2oct09_mitpickle (Custom)

The fantastic people at MIT have taken it upon themselves to explain how an OLED works. Their visual aide in this explanation is an electrocuted pickle. This helps describe how OLEDs are actually constructed from organic material.  Many of you probably already know how they work, but for those who don’t this video will clear up any questions you might have. Even if you do know how OLEDs work, you may learn something too. We hadn’t realized how amazingly thin the displays are.

[via Engadget]

19 thoughts on “Pickle lighting for fun and profit

  1. Ah, and oldie but a goodie. I remember reading about the glowing pickle experiment back in the day in Penn and teller’s book “How to Play with your food…

    Boing boing did a thing on it back in 2006. You just hook up straight ac current to probes in the pickle, and the brine and pickle flesh does the rest. Scary stuff really.

    http://www.boingboing.net/2006/08/31/howto-make-a-glowing.html

    I wonder if you could make pickle lighting more efficient with some kind of brine enclosure and something like a lime-light arc lamp setup… or would that just cause the pickle to explode? Either way, lots of fun. Oh and because it’s lacking today.. Arduino FTW!

  2. @T&P: You do know that technology moves forward, right? Do you think someone just pooped out a perfect CRT without drawbacks on the first try? Hell they didn’t even have more than one colour back then.

  3. @T&P: Yeah, I’ve never seen a faded, distorted, blurred, misaligned, or otherwise failing CRT. They just last forever and ever without failing. I even heard it told that they don’t really use power, the wall plug is just there so they don’t scare people with their awesome, magic powers.

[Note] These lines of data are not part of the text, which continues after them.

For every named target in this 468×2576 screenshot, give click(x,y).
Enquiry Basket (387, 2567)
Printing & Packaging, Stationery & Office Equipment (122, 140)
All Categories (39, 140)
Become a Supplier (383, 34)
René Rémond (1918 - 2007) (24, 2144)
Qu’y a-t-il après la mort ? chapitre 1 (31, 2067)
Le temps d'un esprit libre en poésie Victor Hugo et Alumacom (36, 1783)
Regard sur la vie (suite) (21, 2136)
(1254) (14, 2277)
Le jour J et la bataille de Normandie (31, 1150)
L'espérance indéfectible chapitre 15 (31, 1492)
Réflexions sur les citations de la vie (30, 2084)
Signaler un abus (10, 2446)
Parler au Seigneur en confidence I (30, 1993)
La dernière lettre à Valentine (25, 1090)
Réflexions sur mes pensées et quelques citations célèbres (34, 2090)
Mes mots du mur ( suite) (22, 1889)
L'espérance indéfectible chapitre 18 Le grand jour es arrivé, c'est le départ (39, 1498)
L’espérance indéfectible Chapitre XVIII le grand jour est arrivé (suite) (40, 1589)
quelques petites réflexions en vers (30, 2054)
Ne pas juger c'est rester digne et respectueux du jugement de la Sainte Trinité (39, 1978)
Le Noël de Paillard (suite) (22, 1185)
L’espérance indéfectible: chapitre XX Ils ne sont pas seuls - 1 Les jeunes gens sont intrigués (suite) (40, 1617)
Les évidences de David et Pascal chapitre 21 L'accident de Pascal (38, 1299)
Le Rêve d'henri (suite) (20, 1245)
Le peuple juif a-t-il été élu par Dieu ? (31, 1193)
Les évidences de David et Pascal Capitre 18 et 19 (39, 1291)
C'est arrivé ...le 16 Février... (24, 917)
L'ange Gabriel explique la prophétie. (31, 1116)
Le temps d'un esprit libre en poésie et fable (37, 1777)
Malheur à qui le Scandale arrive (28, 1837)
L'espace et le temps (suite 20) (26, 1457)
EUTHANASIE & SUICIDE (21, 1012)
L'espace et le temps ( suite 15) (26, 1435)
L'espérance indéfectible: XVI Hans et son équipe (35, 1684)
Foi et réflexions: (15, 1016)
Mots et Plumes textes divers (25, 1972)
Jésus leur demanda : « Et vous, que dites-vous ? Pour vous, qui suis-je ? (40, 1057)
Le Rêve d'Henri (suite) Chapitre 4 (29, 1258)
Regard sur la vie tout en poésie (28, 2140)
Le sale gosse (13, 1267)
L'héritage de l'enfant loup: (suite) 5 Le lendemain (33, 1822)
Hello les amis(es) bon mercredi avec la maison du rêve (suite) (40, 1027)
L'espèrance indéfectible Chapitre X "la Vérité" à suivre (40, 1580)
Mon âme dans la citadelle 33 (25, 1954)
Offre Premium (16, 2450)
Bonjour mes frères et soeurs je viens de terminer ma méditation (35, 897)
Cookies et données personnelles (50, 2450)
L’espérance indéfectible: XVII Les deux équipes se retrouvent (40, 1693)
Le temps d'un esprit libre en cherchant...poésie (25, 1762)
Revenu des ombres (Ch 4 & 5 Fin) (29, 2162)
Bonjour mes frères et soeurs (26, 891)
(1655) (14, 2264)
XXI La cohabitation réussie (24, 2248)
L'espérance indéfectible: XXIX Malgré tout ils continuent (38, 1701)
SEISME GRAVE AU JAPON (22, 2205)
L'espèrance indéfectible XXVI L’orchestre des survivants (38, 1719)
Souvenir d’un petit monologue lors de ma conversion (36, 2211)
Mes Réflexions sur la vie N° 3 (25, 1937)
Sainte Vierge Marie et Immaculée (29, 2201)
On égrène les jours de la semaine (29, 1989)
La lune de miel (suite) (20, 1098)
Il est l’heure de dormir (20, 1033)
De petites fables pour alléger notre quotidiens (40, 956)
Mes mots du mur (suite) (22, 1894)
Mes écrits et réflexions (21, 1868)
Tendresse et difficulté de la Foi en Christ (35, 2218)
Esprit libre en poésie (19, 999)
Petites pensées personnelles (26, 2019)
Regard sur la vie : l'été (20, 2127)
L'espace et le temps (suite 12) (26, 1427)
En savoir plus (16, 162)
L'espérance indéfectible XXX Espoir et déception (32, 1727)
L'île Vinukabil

  4. I heard from someone that used to work for DEC that everyone used to say the “EV” in their alpha processors stood for “Electric Vlasic” =)

  5. The 3 micron thick part of the display is only the organic layer. And whoever said it rots: oh wow I am too polite to explain how ignorant you are.

  6. @samurai .. LEP is already used. It stands for light emitting polymer. It is actually just another name for OLED, as the polymer is organic.